Rose Campbell, 24, told Press Association: "She was very clear-headed, grounded, confident, fearless, noble and honest. She looked after us.
"She was very creative. She always had her head in a book."
The family moved to the East Sussex town in 2001 and Anna attended an independent primary school which her late mother Adrienne helped to set up. She thrived in languages, art and literature but realised her true passion for politics while at studying at university in Sheffield.
She decided to fly out to Syria via Lebanon about a year ago where she joined the YPJ, an all-female brigade of the Kurdish People's Protection Units (YPG), which has around 50,000 Kurdish men and women fighting against IS in northern Syria.
Musician Mr Campbell, 67, said the family only found out on Sunday she had died when they were contacted by one of her friends.
Speaking to Press Association, he said: "I will always remember at school she was furious with the other children who were tormenting a bumblebee in the playground. She protected it even though they were laughing at her.
"She was not to be diverted, she was led by her conscience."
He said she even dyed her hair black because she was so determined to be involved in the cause to avoid "sticking out like a sore thumb" with blonde hair.
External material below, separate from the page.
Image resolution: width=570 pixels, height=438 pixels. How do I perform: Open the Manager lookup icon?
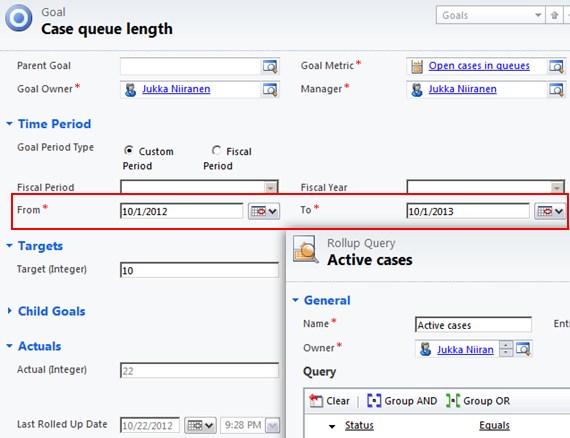(x=556, y=89)
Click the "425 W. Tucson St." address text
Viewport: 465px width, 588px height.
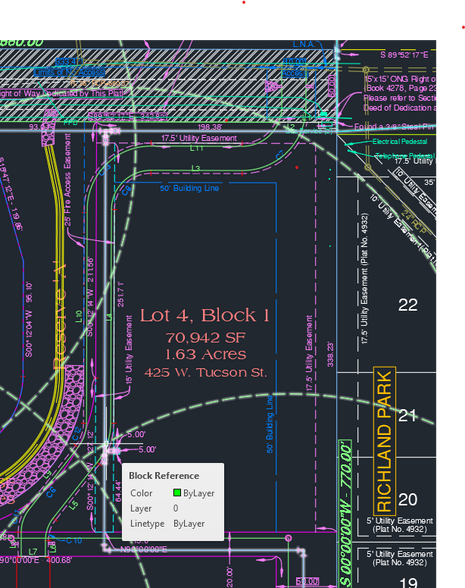click(x=206, y=372)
He said: "I last spoke to her two months ago. She was happy, very buoyant. It was difficult to hear from her often and she didn't like to tell us what was really going on but I suspected she was not being entirely honest.
"I wasn't under any illusions. I just hoped she would stay out of danger. But it turned out that was the last thing on her mind.
"I knew then that I had to let her go. I knew I couldn't change her mind. I was very proud of her and am very proud and always will be.
"I've learned she had a fantastic reputation out there. Her life was rich."
She leaves behind a large family also including siblings Adam, 21, and Sophia, 28, as well as three half-sisters Hester, Sara and Rayne.
A vigil will take place in Lewes in her memory on Monday evening.
In a YPJ video filmed before she left for Afrin, a smiling Ms Campbell told the camera how she was known by her nom de guerre of Helin Qerecox.
She said she was "happy and proud" to join her friends and defend against fascism. She said she joined because she wanted to support the revolution, participate in the "revolution of women" and the "weaponised fight against the forces of fascism".
A commander for the cause who mentored Ms Campbell for four months said she was killed alongside two Kurdish female fighters while they were trying to protect the people from Afrin.
Speaking to Press Association from Syria, she asked to be known only as Mijdar Firaz for her safety.
She said: "Helin was very active. She gave a lot of effort. She was a really good friend of the Kurdish people. She was a really nice person. Everybody loved her. The day before she went to Afrin she said 'I'm not looking to die but if it's necessary to die in this struggle them I'm ready. I'm proud to die. If we don't die then we will be together again.'
"Everybody misses her. We promise we will never forget her. She was an international revolutionary. She was a daughter of the Kurdish people."
Mark Campbell, co-chairman of the Kurdistan Solidarity Campaign who is no relation to the family, said: "Anna is a woman who seemed to have more humanity in her little finger than the whole of the international community. She is an inspiration and a hero."
Conflict between Turkey and Kurdish groups has been inflamed since January.
Over the weekend, Turkey's president Recep Tayyip Erdogan said the country's military had captured the town centre of Afrin, which was previously controlled by the YPG.
Nearly two months after launching an offensive on the Kurdish territory, he announced the Turkish flag and that of Syrian opposition fighters had been raised in the town.